El toro realmente acomete a lo que se mueve, bien por considerarlo un peligro para él, bien por entender que está invadiendo su terreno.

Si la mirada es el espejo de alma, la mirada del toro cambia con cada ejemplar. Así, puede ser profunda, enigmática, fiera y temible, aunque no siempre agresiva. Perdida, noble o despavorida. Algunos matadores de toros cuentan que se comunican con el toro por la mirada, y hasta alguno narra que los ha visto llorar...

La mirada fija durante la lidia, (llamada fijeza), es considerada positiva por los criadores de toros y profesionales, al denotar buena casta. La fijeza es lo contrario de desparramar la vista, algo propio del toro que se distrae.

Por cierto, -y dicho sea de paso, con perdón-, que el toro ve por los ojos y no por los pitones. De ahí que las voces de "Crúzate" o "vete al pitón contrario", responden más bien a una forma de hablar de los taurinos, lamentablemente cada vez más empleada en el tendido.

En cualquier caso, la vista en el toro es uno de los sentidos más importantes en la lidia. De ahí que cualquier defecto los inutilice para tal menester.

Es defectuoso el toro:

1) reparado de la vista: Cuando tiene una pérdida casi total en un ojo como consecuencia de un pajazo o una nube.

Si la pérdida es total se le denomina tuerto.

2) el burriciego: entre los que hay que distinguir: el Miope, que ve bien de cerca, pero no de lejos. Tiene los ojos saltones o ahuevados. El Hipermétrope: que ve poco de cerca. Tiene los ojos pequeños y hundidos. El toro también puede padecer astigmatismo.

Pero la naturaleza, que es sabia, ha hecho que las dificultades de visión, sean complementadas con el resto de los sentidos:

b) El oído: Es el sentido más desarrollado del toro.

El toro amusga las orejas para incrementar su capacidad de escucha, empleando el pabellón auricular como si de un radar o una antena parabólica se tratara. Hay quien ve también en la acción de amusgar un aviso de embestida, de peligro, etc.

La vaca muge al becerro cuando atisba el peligro, y el becerro, salvo que esté dormido, cual bendito infante, se comunicará del mismo modo cuando esté perdido.

c) El olfato: Es un sentido muy desarrollado en los toros.

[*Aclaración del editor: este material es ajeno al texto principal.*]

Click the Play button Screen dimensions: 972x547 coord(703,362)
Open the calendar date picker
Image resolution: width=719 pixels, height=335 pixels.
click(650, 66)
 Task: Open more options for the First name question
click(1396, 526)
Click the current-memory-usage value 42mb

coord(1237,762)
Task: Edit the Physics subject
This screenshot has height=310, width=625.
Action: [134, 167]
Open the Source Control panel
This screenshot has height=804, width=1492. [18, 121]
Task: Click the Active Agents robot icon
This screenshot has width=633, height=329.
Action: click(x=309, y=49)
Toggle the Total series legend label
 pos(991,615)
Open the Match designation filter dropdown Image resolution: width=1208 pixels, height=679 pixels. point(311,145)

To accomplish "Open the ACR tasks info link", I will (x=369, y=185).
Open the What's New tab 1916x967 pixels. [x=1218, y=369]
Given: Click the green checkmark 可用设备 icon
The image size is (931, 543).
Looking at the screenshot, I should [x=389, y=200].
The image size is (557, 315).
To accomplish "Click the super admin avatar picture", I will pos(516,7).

La acción de ventear es muy común en estos seres que así pueden escudriñar no sólo el peligro, sino también saber de la tormenta y los vientos, conocer la época de celo de las hembras, y éstas, a su vez la localización de las crías, entre otras funciones.

Dicen los hombres de campo, que una vaca es capaz de encontrar a su cría a varios kilómetros de distancia a través del olfato. Del mismo modo, la cría es capaz de reconocer, entre muchas vacas, a la que es su madre.

El Dr. Aja manifestó en el Congreso de Veterinarios celebrado en Zaragoza (España, 1994) que los toros presintieron el terremoto de México D.F. gracias a su sentido del olfato.

Muchos toreros afirman que el toro es capaz de oler el miedo, lo cual tiene su explicación pues, el ser humano, cuando siente miedo, segrega adrenalina, que es olfateada por estos animales.

d) El tacto: Sí, está claro que no es como el tacto humano, pero los toros tienen también este sentido, potenciado por unos túbulos y papilas epidermales ricamente inervadas por terminaciones nerviosas capaces de definir el tipo de suelo, condiciones de humedad, presencia de otro animales, etc.

Su capacidad de percepción llega al extremo de que, el ruido producido y emitido por una vaca vieja con su pezuña para comunicar peligro, es percibido por el resto a una cierta distancia

e) Por último, el toro también posee sentido del gusto, y puede distinguir entre lo amargo, lo dulce y l o ácido a través de su lengua y papilas gustativas.